**Working data**.

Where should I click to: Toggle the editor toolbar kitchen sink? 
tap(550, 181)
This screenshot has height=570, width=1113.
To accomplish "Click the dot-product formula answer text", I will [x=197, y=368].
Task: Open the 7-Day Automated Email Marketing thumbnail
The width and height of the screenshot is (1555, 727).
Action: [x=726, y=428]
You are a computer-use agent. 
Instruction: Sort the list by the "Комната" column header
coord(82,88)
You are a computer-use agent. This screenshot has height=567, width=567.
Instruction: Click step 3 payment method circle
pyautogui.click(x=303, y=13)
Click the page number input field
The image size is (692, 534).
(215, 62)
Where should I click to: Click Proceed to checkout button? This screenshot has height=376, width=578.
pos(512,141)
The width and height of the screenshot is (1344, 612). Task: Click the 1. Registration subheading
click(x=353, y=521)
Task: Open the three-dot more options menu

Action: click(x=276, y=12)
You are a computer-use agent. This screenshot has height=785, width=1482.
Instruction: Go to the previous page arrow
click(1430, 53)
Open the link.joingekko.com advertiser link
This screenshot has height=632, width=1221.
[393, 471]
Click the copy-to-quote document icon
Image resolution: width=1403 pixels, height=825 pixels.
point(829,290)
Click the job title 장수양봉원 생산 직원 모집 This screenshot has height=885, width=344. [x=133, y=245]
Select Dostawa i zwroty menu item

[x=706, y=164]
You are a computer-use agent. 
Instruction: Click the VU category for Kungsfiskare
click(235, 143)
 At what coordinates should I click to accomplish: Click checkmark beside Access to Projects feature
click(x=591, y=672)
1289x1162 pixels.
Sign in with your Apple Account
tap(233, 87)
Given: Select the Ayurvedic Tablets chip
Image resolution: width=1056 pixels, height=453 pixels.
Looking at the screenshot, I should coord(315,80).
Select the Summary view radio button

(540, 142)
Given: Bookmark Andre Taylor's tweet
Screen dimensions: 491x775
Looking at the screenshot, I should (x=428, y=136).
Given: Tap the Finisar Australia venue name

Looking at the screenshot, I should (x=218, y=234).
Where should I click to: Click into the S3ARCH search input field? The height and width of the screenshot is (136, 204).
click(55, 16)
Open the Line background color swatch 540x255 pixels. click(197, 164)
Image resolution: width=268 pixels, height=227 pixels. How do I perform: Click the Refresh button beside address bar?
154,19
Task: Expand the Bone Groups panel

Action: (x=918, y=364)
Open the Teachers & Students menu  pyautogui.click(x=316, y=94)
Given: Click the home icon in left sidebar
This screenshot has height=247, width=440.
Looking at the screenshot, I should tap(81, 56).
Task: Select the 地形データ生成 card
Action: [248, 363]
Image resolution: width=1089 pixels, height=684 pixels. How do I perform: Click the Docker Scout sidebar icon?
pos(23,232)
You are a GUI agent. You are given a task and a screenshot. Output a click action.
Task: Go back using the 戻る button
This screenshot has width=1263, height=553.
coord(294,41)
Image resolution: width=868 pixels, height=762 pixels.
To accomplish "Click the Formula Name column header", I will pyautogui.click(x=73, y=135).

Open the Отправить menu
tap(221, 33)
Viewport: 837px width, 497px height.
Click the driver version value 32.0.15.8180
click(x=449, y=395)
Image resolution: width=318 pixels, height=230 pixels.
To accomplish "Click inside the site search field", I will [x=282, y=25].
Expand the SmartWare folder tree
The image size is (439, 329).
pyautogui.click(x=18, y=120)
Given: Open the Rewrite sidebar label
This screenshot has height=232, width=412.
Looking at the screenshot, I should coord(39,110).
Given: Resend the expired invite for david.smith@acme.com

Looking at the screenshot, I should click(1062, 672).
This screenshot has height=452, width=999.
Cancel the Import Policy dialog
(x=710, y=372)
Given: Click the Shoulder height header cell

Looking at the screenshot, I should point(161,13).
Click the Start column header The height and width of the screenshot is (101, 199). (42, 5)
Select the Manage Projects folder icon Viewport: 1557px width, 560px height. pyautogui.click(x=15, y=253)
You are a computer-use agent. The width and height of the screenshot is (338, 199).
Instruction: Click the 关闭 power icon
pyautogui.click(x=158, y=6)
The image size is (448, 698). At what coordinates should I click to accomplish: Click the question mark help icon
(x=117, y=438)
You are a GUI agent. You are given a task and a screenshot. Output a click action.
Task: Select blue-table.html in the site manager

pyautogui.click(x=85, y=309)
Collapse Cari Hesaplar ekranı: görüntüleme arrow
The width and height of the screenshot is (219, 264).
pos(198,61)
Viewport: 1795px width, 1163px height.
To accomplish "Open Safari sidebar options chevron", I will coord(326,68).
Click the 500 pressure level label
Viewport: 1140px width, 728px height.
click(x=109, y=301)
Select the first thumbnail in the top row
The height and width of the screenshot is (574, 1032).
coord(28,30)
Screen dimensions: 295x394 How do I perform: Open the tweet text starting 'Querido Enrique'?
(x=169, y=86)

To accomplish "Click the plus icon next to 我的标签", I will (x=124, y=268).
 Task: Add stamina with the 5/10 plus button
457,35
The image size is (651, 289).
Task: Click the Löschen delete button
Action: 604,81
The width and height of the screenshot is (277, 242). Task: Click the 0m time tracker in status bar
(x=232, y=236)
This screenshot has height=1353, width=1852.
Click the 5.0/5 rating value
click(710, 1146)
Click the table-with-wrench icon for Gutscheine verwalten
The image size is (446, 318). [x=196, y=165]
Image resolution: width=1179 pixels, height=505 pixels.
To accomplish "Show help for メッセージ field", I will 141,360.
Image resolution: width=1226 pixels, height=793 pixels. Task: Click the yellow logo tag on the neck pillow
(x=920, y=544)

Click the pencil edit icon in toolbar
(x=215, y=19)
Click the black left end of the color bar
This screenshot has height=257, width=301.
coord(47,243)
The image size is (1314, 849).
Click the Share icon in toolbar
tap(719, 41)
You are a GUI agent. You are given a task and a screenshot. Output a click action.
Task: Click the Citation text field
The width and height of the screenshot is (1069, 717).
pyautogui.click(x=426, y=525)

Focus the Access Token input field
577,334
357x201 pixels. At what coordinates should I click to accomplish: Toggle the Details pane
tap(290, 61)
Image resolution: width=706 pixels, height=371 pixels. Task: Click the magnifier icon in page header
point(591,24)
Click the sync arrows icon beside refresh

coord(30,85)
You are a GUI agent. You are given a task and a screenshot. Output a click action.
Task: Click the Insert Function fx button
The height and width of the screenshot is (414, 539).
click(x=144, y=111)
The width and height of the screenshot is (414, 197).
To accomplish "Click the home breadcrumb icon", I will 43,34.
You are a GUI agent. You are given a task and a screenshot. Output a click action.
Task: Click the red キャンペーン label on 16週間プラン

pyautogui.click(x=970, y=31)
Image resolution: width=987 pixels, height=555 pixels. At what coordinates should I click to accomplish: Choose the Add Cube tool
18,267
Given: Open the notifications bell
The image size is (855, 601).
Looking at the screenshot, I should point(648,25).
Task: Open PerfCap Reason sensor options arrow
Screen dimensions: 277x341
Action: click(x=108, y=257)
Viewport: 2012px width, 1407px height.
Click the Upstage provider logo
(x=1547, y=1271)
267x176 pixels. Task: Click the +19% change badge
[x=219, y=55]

**Directions for this task**. Reproduce all of the data above, replacing every occurrence of "computer-use agent" with "desktop automation agent" and leaving everything else unchanged.

**Response**.
Where should I click to: Toggle the editor toolbar kitchen sink? 
tap(550, 181)
This screenshot has height=570, width=1113.
To accomplish "Click the dot-product formula answer text", I will [x=197, y=368].
Task: Open the 7-Day Automated Email Marketing thumbnail
The width and height of the screenshot is (1555, 727).
Action: [x=726, y=428]
You are a desktop automation agent. 
Instruction: Sort the list by the "Комната" column header
coord(82,88)
You are a desktop automation agent. This screenshot has height=567, width=567.
Instruction: Click step 3 payment method circle
pyautogui.click(x=303, y=13)
Click the page number input field
The image size is (692, 534).
(215, 62)
Where should I click to: Click Proceed to checkout button? This screenshot has height=376, width=578.
pos(512,141)
The width and height of the screenshot is (1344, 612). Task: Click the 1. Registration subheading
click(x=353, y=521)
Task: Open the three-dot more options menu

Action: click(x=276, y=12)
You are a desktop automation agent. This screenshot has height=785, width=1482.
Instruction: Go to the previous page arrow
click(1430, 53)
Open the link.joingekko.com advertiser link
This screenshot has height=632, width=1221.
[393, 471]
Click the copy-to-quote document icon
Image resolution: width=1403 pixels, height=825 pixels.
point(829,290)
Click the job title 장수양봉원 생산 직원 모집 This screenshot has height=885, width=344. [x=133, y=245]
Select Dostawa i zwroty menu item

[x=706, y=164]
You are a desktop automation agent. 
Instruction: Click the VU category for Kungsfiskare
click(235, 143)
 At what coordinates should I click to accomplish: Click checkmark beside Access to Projects feature
click(x=591, y=672)
1289x1162 pixels.
Sign in with your Apple Account
tap(233, 87)
Given: Select the Ayurvedic Tablets chip
Image resolution: width=1056 pixels, height=453 pixels.
Looking at the screenshot, I should coord(315,80).
Select the Summary view radio button

(540, 142)
Given: Bookmark Andre Taylor's tweet
Screen dimensions: 491x775
Looking at the screenshot, I should (x=428, y=136).
Given: Tap the Finisar Australia venue name

Looking at the screenshot, I should (x=218, y=234).
Where should I click to: Click into the S3ARCH search input field? The height and width of the screenshot is (136, 204).
click(55, 16)
Open the Line background color swatch 540x255 pixels. click(197, 164)
Image resolution: width=268 pixels, height=227 pixels. How do I perform: Click the Refresh button beside address bar?
154,19
Task: Expand the Bone Groups panel

Action: (x=918, y=364)
Open the Teachers & Students menu  pyautogui.click(x=316, y=94)
Given: Click the home icon in left sidebar
This screenshot has height=247, width=440.
Looking at the screenshot, I should tap(81, 56).
Task: Select the 地形データ生成 card
Action: [248, 363]
Image resolution: width=1089 pixels, height=684 pixels. How do I perform: Click the Docker Scout sidebar icon?
pos(23,232)
You are a GUI agent. You are given a task and a screenshot. Output a click action.
Task: Go back using the 戻る button
This screenshot has width=1263, height=553.
coord(294,41)
Image resolution: width=868 pixels, height=762 pixels.
To accomplish "Click the Formula Name column header", I will pyautogui.click(x=73, y=135).

Open the Отправить menu
tap(221, 33)
Viewport: 837px width, 497px height.
Click the driver version value 32.0.15.8180
click(x=449, y=395)
Image resolution: width=318 pixels, height=230 pixels.
To accomplish "Click inside the site search field", I will [x=282, y=25].
Expand the SmartWare folder tree
The image size is (439, 329).
pyautogui.click(x=18, y=120)
Given: Open the Rewrite sidebar label
This screenshot has height=232, width=412.
Looking at the screenshot, I should coord(39,110).
Given: Resend the expired invite for david.smith@acme.com

Looking at the screenshot, I should click(1062, 672).
This screenshot has height=452, width=999.
Cancel the Import Policy dialog
(x=710, y=372)
Given: Click the Shoulder height header cell

Looking at the screenshot, I should point(161,13).
Click the Start column header The height and width of the screenshot is (101, 199). (42, 5)
Select the Manage Projects folder icon Viewport: 1557px width, 560px height. pyautogui.click(x=15, y=253)
You are a desktop automation agent. The width and height of the screenshot is (338, 199).
Instruction: Click the 关闭 power icon
pyautogui.click(x=158, y=6)
The image size is (448, 698). At what coordinates should I click to accomplish: Click the question mark help icon
(x=117, y=438)
You are a GUI agent. You are given a task and a screenshot. Output a click action.
Task: Select blue-table.html in the site manager

pyautogui.click(x=85, y=309)
Collapse Cari Hesaplar ekranı: görüntüleme arrow
The width and height of the screenshot is (219, 264).
pos(198,61)
Viewport: 1795px width, 1163px height.
To accomplish "Open Safari sidebar options chevron", I will coord(326,68).
Click the 500 pressure level label
Viewport: 1140px width, 728px height.
click(x=109, y=301)
Select the first thumbnail in the top row
The height and width of the screenshot is (574, 1032).
coord(28,30)
Screen dimensions: 295x394 How do I perform: Open the tweet text starting 'Querido Enrique'?
(x=169, y=86)

To accomplish "Click the plus icon next to 我的标签", I will (x=124, y=268).
 Task: Add stamina with the 5/10 plus button
457,35
The image size is (651, 289).
Task: Click the Löschen delete button
Action: 604,81
The width and height of the screenshot is (277, 242). Task: Click the 0m time tracker in status bar
(x=232, y=236)
This screenshot has height=1353, width=1852.
Click the 5.0/5 rating value
click(710, 1146)
Click the table-with-wrench icon for Gutscheine verwalten
The image size is (446, 318). [x=196, y=165]
Image resolution: width=1179 pixels, height=505 pixels.
To accomplish "Show help for メッセージ field", I will 141,360.
Image resolution: width=1226 pixels, height=793 pixels. Task: Click the yellow logo tag on the neck pillow
(x=920, y=544)

Click the pencil edit icon in toolbar
(x=215, y=19)
Click the black left end of the color bar
This screenshot has height=257, width=301.
coord(47,243)
The image size is (1314, 849).
Click the Share icon in toolbar
tap(719, 41)
You are a GUI agent. You are given a task and a screenshot. Output a click action.
Task: Click the Citation text field
The width and height of the screenshot is (1069, 717).
pyautogui.click(x=426, y=525)

Focus the Access Token input field
577,334
357x201 pixels. At what coordinates should I click to accomplish: Toggle the Details pane
tap(290, 61)
Image resolution: width=706 pixels, height=371 pixels. Task: Click the magnifier icon in page header
point(591,24)
Click the sync arrows icon beside refresh

coord(30,85)
You are a GUI agent. You are given a task and a screenshot. Output a click action.
Task: Click the Insert Function fx button
The height and width of the screenshot is (414, 539).
click(x=144, y=111)
The width and height of the screenshot is (414, 197).
To accomplish "Click the home breadcrumb icon", I will 43,34.
You are a GUI agent. You are given a task and a screenshot. Output a click action.
Task: Click the red キャンペーン label on 16週間プラン

pyautogui.click(x=970, y=31)
Image resolution: width=987 pixels, height=555 pixels. At what coordinates should I click to accomplish: Choose the Add Cube tool
18,267
Given: Open the notifications bell
The image size is (855, 601).
Looking at the screenshot, I should point(648,25).
Task: Open PerfCap Reason sensor options arrow
Screen dimensions: 277x341
Action: click(x=108, y=257)
Viewport: 2012px width, 1407px height.
Click the Upstage provider logo
(x=1547, y=1271)
267x176 pixels. Task: Click the +19% change badge
[x=219, y=55]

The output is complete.